Abrahams' piece was lazy, ill thought out and a bit of a rant. I couldn't work out where it was coming from really, a sense of bafflement felt by most the people who responded to it aswell.

Finally, I'm glad you brought up Sam's column as I've been meaning to write to you about it for a while. Frankly, there is no place for that kind of nonsense in a serious architectural magazine!

Anonymous said...

Sorry I've come late to this. I just read the article which has so incensed you FJ and to be fair, it doesn't sounds as if this guy Abraham hates blogs... he just doesn't like yours and the other ones he mentions.

I think bloggers need to be a little tougher when it comes to criticism. if someone disagrees with you in print, they aren't always disagreeing with the whole idea of blogging. they may just be disagreeing with what you are saying.

I mean as Keran_Long kind of says above you can separate how the argument is delivered from what it contains. I like your blog and I disagree with Abraham but lets have some confidence in what we are doing here.

Charles Holland said...


Well, I think incensed is putting it a bit strong! I took issue with Abraham's article but as this blog was named specifically it seemed reasonable to answer the criticism.

Abrahams (if i can recall the argument properly - its been a while) criticised both this blog and blogs in general I thought (although I agree he conceeded to liking some other blogs).
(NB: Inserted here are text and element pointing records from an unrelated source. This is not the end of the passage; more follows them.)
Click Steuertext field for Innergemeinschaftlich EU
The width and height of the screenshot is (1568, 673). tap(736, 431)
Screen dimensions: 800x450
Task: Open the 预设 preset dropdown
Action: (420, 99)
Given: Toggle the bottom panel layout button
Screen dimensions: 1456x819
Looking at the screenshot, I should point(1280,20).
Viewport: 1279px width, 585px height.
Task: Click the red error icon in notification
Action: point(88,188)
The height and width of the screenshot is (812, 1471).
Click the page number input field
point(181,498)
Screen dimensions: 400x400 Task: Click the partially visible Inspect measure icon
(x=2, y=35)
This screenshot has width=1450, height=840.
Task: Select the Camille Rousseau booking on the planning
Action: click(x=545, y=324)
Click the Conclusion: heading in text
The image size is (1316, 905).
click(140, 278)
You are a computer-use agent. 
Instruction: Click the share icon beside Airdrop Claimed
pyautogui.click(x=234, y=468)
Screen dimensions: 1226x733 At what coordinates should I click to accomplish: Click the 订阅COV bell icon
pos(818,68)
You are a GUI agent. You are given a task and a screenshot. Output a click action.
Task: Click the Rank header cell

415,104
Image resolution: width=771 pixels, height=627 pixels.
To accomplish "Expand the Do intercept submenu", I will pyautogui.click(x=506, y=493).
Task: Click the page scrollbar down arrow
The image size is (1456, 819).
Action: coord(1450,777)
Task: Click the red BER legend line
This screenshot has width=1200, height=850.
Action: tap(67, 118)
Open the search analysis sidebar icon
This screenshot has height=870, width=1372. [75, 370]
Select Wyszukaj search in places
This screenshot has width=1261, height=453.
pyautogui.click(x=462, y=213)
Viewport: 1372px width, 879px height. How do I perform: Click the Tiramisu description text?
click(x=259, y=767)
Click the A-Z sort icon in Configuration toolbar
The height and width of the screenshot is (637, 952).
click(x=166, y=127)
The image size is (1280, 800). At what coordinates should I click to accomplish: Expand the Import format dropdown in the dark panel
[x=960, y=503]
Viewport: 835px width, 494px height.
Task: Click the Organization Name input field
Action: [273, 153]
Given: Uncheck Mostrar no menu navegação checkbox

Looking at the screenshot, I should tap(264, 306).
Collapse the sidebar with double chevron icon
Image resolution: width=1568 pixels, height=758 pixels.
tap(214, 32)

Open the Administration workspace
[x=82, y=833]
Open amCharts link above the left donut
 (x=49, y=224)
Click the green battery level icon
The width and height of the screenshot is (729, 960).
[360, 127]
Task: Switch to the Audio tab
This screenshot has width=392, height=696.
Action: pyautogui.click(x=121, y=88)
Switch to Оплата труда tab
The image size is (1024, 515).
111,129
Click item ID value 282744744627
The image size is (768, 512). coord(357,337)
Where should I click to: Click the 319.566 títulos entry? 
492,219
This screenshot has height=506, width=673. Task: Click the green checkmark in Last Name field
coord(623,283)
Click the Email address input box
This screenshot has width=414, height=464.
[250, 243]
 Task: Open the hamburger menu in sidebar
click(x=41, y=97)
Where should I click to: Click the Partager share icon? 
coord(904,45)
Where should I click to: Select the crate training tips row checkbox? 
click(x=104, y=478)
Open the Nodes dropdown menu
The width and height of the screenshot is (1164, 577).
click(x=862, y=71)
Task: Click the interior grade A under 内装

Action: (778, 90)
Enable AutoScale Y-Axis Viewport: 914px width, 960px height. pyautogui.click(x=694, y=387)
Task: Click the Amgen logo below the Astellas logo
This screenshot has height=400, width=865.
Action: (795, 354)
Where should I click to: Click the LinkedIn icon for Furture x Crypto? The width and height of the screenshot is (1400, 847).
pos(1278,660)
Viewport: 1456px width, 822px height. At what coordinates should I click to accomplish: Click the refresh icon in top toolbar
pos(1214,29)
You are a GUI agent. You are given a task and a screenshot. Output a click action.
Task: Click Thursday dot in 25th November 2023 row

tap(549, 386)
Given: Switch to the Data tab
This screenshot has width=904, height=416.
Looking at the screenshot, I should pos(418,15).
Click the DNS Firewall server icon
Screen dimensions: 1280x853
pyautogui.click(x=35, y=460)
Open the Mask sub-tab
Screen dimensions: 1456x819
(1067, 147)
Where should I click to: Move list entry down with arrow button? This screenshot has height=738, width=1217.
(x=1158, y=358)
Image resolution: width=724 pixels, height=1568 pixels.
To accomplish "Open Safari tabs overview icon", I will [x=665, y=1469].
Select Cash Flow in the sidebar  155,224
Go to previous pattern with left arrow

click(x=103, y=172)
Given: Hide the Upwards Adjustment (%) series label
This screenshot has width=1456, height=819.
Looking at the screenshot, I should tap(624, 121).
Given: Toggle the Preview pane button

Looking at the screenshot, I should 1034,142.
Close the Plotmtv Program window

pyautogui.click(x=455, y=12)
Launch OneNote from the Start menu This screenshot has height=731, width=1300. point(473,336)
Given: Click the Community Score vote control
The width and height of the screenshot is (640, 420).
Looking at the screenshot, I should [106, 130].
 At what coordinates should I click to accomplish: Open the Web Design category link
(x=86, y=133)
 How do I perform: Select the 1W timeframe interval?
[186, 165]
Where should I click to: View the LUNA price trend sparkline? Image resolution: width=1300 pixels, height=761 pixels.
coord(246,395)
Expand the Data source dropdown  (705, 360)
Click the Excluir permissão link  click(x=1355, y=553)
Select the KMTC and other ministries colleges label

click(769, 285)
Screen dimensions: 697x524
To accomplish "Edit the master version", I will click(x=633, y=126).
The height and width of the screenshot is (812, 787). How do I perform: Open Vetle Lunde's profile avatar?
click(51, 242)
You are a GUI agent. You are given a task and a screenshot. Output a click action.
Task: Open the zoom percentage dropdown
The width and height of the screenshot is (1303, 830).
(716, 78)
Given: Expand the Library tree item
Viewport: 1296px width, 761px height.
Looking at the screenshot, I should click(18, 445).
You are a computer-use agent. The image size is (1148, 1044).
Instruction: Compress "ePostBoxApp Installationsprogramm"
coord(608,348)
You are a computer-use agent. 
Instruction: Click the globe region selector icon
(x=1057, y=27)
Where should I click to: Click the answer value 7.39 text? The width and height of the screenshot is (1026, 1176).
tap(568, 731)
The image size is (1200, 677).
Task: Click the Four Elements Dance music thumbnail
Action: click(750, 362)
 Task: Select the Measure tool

He would deny this but it sounded though he was suspicious of the levelling out of criticism that blogs collectively bring into being as well as the particular content of specific ones, mine included.

I was trying to disagree with his general critique which i found suspicious of new media in general and borderline reactionary whilst defending the specific content and approach of my own. Not unreasonable I thought. Anyway, I don't want to go over the reasons again. They're all there above.

But glad you like FJ too and appreciate your comments.